# [MATERIAL SUPPLIED]

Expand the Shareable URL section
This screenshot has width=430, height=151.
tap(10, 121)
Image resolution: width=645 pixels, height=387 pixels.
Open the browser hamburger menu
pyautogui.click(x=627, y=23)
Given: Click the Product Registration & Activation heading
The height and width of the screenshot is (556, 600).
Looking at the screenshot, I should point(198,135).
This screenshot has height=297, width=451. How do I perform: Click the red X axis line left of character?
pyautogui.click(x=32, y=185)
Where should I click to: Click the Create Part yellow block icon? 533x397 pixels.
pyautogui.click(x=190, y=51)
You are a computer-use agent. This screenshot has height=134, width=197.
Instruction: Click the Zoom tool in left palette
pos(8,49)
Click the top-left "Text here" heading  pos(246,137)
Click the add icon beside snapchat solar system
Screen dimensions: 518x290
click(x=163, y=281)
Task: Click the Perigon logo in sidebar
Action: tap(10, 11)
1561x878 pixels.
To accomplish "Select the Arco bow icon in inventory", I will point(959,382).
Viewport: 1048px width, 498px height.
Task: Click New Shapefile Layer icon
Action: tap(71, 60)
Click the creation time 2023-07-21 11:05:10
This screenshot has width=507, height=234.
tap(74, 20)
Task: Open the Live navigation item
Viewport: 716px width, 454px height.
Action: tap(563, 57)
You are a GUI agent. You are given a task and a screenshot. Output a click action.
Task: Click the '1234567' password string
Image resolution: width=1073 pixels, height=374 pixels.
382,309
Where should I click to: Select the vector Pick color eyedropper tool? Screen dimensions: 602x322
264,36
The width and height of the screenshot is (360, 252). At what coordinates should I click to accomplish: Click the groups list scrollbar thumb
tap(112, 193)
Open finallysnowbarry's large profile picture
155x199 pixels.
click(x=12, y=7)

# [TASK REQUIREMENTS]
All lines of the records containing "heading" should be shown.

# [SOLUTION FOR THIS TASK]
Given: Click the Product Registration & Activation heading
Click the top-left "Text here" heading  pos(246,137)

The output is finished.